→ **Directive**
Lay out every line of the listing below as a Markdown table with two columns, Row and Line. Number the rows in order and skip blank lines.

→ **Data lines**
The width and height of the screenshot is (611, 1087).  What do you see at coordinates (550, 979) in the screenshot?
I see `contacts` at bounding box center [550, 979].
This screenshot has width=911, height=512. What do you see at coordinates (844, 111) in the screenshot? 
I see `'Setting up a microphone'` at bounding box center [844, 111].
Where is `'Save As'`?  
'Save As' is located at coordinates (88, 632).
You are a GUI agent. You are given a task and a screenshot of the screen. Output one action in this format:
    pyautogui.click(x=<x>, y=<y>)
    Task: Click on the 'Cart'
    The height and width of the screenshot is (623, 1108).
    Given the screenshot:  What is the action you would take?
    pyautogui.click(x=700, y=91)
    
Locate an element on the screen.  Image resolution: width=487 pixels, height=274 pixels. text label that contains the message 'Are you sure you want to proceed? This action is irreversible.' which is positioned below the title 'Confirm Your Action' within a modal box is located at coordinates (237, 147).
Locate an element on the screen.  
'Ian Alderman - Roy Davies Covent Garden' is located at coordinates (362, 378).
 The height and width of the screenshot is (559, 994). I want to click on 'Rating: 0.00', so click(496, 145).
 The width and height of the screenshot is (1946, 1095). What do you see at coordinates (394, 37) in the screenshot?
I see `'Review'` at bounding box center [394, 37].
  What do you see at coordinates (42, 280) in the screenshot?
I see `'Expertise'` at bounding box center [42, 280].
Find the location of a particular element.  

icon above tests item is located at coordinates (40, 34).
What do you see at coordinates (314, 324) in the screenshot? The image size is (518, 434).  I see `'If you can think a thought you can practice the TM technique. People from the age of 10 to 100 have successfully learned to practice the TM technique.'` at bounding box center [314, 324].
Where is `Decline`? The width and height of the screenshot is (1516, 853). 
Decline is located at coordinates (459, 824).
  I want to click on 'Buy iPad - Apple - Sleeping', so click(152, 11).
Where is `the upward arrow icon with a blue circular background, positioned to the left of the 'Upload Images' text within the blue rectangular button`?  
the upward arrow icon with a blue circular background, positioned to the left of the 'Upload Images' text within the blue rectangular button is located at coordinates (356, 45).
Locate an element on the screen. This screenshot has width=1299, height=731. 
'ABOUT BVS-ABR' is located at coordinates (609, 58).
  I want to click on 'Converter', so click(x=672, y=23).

→ **Correct answer**
| Row | Line |
|---|---|
| 1 | The width and height of the screenshot is (611, 1087).  What do you see at coordinates (550, 979) in the screenshot? |
| 2 | I see `contacts` at bounding box center [550, 979]. |
| 3 | This screenshot has width=911, height=512. What do you see at coordinates (844, 111) in the screenshot?  |
| 4 | I see `'Setting up a microphone'` at bounding box center [844, 111]. |
| 5 | Where is `'Save As'`?   |
| 6 | 'Save As' is located at coordinates (88, 632). |
| 7 | You are a GUI agent. You are given a task and a screenshot of the screen. Output one action in this format: |
| 8 |     pyautogui.click(x=<x>, y=<y>) |
| 9 |     Task: Click on the 'Cart' |
| 10 |     The height and width of the screenshot is (623, 1108). |
| 11 |     Given the screenshot:  What is the action you would take? |
| 12 |     pyautogui.click(x=700, y=91) |
| 13 | Locate an element on the screen.  Image resolution: width=487 pixels, height=274 pixels. text label that contains the message 'Are you sure you want to proceed? This action is irreversible.' which is positioned below the title 'Confirm Your Action' within a modal box is located at coordinates (237, 147). |
| 14 | Locate an element on the screen.   |
| 15 | 'Ian Alderman - Roy Davies Covent Garden' is located at coordinates (362, 378). |
| 16 |  The height and width of the screenshot is (559, 994). I want to click on 'Rating: 0.00', so click(496, 145). |
| 17 |  The width and height of the screenshot is (1946, 1095). What do you see at coordinates (394, 37) in the screenshot? |
| 18 | I see `'Review'` at bounding box center [394, 37]. |
| 19 |   What do you see at coordinates (42, 280) in the screenshot? |
| 20 | I see `'Expertise'` at bounding box center [42, 280]. |
| 21 | Find the location of a particular element.   |
| 22 | icon above tests item is located at coordinates (40, 34). |
| 23 | What do you see at coordinates (314, 324) in the screenshot? The image size is (518, 434).  I see `'If you can think a thought you can practice the TM technique. People from the age of 10 to 100 have successfully learned to practice the TM technique.'` at bounding box center [314, 324]. |
| 24 | Where is `Decline`? The width and height of the screenshot is (1516, 853).  |
| 25 | Decline is located at coordinates (459, 824). |
| 26 |   I want to click on 'Buy iPad - Apple - Sleeping', so click(152, 11). |
| 27 | Where is `the upward arrow icon with a blue circular background, positioned to the left of the 'Upload Images' text within the blue rectangular button`?   |
| 28 | the upward arrow icon with a blue circular background, positioned to the left of the 'Upload Images' text within the blue rectangular button is located at coordinates (356, 45). |
| 29 | Locate an element on the screen. This screenshot has width=1299, height=731.  |
| 30 | 'ABOUT BVS-ABR' is located at coordinates (609, 58). |
| 31 |   I want to click on 'Converter', so click(x=672, y=23). |